On Wed, Oct 15, 2014 at 12:12 PM, Andrew Otto aotto@wikimedia.org wrote:
Jon,
Recent unsampled webrequest logs are available for querying in Hive now!
https://wikitech.wikimedia.org/wiki/Analytics/Cluster
:)
If you don’t already have access for this, submit an RT request to get access to stat1002 and the analytics-privatedata-group.
That's good to know. Thanks. I'm not sure if I have stat1002 access but every time you mention RT I shudder ;-)
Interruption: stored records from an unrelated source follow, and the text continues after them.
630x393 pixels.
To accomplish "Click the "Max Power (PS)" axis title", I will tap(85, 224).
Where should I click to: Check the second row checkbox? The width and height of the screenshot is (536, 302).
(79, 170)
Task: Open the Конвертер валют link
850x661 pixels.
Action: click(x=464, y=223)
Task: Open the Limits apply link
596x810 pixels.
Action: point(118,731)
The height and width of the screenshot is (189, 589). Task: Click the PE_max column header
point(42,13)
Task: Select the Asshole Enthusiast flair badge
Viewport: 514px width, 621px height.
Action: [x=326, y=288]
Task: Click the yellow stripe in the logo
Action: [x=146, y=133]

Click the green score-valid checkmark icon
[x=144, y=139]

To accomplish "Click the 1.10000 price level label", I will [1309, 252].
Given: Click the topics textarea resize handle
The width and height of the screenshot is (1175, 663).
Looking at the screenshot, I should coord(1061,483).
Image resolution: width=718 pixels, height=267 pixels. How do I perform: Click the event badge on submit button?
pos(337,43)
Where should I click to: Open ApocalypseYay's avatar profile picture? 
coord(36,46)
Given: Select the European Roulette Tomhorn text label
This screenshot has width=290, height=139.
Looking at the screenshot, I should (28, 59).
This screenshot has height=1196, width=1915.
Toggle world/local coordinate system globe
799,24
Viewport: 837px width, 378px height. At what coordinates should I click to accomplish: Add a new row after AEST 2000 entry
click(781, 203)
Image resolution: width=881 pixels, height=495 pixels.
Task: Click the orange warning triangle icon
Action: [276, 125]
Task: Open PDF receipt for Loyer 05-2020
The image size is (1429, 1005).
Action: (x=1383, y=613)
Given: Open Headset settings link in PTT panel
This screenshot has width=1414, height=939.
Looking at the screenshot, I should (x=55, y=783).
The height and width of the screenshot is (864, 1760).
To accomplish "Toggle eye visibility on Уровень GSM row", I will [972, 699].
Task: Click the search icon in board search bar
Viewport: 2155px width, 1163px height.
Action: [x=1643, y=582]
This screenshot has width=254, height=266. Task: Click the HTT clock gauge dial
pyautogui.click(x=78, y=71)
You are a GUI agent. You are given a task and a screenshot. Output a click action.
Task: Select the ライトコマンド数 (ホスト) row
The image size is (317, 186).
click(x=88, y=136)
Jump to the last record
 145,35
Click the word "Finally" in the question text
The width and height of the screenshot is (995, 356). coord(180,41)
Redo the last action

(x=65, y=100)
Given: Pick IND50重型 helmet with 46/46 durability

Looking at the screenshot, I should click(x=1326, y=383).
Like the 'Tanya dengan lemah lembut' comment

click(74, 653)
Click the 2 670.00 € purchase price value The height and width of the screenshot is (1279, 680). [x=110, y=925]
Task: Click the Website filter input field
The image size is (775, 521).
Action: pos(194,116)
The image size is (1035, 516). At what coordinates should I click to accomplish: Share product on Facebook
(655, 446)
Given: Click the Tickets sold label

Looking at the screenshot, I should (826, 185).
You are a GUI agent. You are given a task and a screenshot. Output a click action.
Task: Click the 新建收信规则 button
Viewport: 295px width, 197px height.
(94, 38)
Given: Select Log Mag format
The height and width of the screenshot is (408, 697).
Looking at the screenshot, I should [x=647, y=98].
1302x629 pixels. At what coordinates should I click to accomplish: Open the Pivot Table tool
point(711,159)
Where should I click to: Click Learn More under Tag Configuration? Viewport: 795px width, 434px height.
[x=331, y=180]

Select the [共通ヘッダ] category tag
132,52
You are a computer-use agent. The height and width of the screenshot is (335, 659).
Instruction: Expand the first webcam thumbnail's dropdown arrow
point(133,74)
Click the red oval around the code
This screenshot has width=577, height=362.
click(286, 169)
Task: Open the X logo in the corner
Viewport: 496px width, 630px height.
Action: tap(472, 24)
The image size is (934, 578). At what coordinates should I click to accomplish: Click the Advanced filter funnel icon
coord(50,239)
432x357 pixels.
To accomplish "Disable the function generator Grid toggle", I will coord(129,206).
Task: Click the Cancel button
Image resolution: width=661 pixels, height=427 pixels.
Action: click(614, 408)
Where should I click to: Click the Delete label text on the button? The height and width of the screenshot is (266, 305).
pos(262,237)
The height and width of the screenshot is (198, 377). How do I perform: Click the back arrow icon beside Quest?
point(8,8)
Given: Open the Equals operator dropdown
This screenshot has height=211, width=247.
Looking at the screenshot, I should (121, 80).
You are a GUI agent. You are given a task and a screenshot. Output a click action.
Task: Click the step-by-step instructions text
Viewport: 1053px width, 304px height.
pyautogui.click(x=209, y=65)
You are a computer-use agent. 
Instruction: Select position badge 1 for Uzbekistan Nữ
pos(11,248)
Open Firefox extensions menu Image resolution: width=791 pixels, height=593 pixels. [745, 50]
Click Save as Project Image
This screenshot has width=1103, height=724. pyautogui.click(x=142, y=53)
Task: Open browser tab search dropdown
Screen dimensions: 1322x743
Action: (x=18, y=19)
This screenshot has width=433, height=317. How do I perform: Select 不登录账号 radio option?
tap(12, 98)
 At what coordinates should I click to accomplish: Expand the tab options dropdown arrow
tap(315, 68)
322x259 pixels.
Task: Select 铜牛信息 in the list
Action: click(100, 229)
Thanks for the dump of data Nuria. I assume these all add up to 100% (roughly) and are global? So if I understand correctly, if I get the above access and follow your instructions I can get this data when I do need it until we have some nice page I can go to to retrieve it :).
This is good to know when we have these sort of questions so thanks a bunch. We are currently interested in phablet traffic (big screen mobile devices) so this should be useful information for us thanks!
On Thu, Oct 16, 2014 at 7:15 PM, Nuria Ruiz nuria@wikimedia.org wrote:
And I have no idea what our traffic for Android 2.1 and 2.2 is and if it is significant e.g. more than 1% of our traffic.
So the answer to this question (with preliminary data) is that neither 2.1 nor 2.2 amount to 0.05% of traffic to the mobile site.
I have attached the list of user agents and devices (with percentages) for the last 30 days. I did not included any device/browser combo with less than 0.05% of traffic.
For about 4% of traffic we could not identify the browser, this might be cause the user agent was not there or because ua-parser could not figure it out, I understand this is not ideal but I am sending this cause I feel this list provides quite a bit of value and should help you triage bugs.
iOS takes the cake which does not cease to amaze me.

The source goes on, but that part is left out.